Traceback (most recent call last):
  File "C:\Users\mesirard\AppData\Local\Programs\Python\Python37\lib\multiprocessing\process.py", line 297, in _bootstrap
    self.run()
  File "C:\Users\mesirard\AppData\Local\Programs\Python\Python37\lib\multiprocessing\process.py", line 99, in run
    self._target(*self._args, **self._kwargs)
  File "d:\workdir\trunks6\Tools\VTKAppTester\Utils\NXMachineMonitorShared.py", line 45, in GatherSomeStatsA
    returnStats[A_STAT] = result.find("Windows") != -1
TypeError: 'str' object does not support item assignment
Process Process-3:
Traceback (most recent call last):
  File "C:\Users\mesirard\AppData\Local\Programs\Python\Python37\lib\multiprocessing\process.py", line 297, in _bootstrap
    self.run()
  File "C:\Users\mesirard\AppData\Local\Programs\Python\Python37\lib\multiprocessing\process.py", line 99, in run
    self._target(*self._args, **self._kwargs)
  File "d:\workdir\trunks6\Tools\VTKAppTester\Utils\NXMachineMonitorShared.py", line 50, in GatherSomeStatsB
    returnStats[B_STAT] = result.find("Windows") != -1
TypeError: 'str' object does not support item assignment
Franck Mesirard
  • 3,169
  • 3
  • 20
  • 17
  • 2
    Why use multiprocessing for this job at all? Connecting to computers and gathering statistics is network-bottlenecked, not CPU-bottlenecked, so your costs of serializing/deserializing data to pass it across process boundaries is needless waste. This is a job for threading, not multiprocessing. – Charles Duffy Oct 04 '21 at 11:59
  • 1
    (That said: The error message tells you explicitly what the immediate problem: Your code assumes the argument passed to `GatherSomeStatsA` is a mutable dict, and it's a string instead. However, fixing that to pass a dict in that position is not a good idea, because the property of dicts that a change to one copy changes all other copies _does not hold across process boundaries_ -- when an object is copied to a subprocess the subprocess's copy is independent of the parent's and changes are not propagated back -- so the general approach being attempted is fatally flawed) – Charles Duffy Oct 04 '21 at 12:01
  • @CharlesDuffy thanks for your answers. 1) I am using a dict created by multiprocessing.Manager(), I though that this would make it safe 2) Why does the code think it is receiving a string when I am passing the dictionary in the args of the process – Franck Mesirard Oct 05 '21 at 09:24
  • 1
    I can answer point 2 and It works now, in line "process = multiprocessing.Process(target=fn, args=(self.localStats))", I did not add a comma at the end of the args list.
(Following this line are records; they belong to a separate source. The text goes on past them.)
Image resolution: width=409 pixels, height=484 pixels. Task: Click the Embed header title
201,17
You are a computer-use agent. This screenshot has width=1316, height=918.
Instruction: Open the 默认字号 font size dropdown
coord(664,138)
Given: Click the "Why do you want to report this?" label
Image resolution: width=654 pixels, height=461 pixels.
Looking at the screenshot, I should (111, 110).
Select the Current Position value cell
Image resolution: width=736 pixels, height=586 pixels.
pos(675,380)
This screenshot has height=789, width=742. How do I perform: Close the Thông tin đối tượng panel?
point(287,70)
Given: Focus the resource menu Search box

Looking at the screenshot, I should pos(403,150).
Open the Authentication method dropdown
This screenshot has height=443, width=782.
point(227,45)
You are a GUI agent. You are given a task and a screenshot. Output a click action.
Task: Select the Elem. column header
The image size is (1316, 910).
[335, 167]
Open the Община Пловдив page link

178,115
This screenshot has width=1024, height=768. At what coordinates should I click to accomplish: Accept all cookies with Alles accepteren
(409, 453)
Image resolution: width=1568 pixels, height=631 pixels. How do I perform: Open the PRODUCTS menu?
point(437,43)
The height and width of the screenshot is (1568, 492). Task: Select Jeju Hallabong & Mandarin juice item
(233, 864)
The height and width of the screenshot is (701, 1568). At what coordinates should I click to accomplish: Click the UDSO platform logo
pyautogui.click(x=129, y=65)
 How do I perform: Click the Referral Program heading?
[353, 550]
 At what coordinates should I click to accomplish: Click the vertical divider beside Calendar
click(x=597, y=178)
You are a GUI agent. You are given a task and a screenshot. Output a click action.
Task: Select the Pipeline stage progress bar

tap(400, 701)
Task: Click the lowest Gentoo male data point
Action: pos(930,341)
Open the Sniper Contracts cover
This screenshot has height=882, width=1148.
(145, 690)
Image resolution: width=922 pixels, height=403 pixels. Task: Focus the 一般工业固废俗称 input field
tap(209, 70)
It should have been process = multiprocessing.Process(target=fn, args=(self.localStats,)) – Franck Mesirard Oct 05 '21 at 09:33

1 Answers1

0

The issue is coming from this line

process = multiprocessing.Process(target=fn, args=(self.localStats))

it should have a extra comma at the end of args like so

process = multiprocessing.Process(target=fn, args=(self.localStats,))
Franck Mesirard
  • 3,169
  • 3
  • 20
  • 17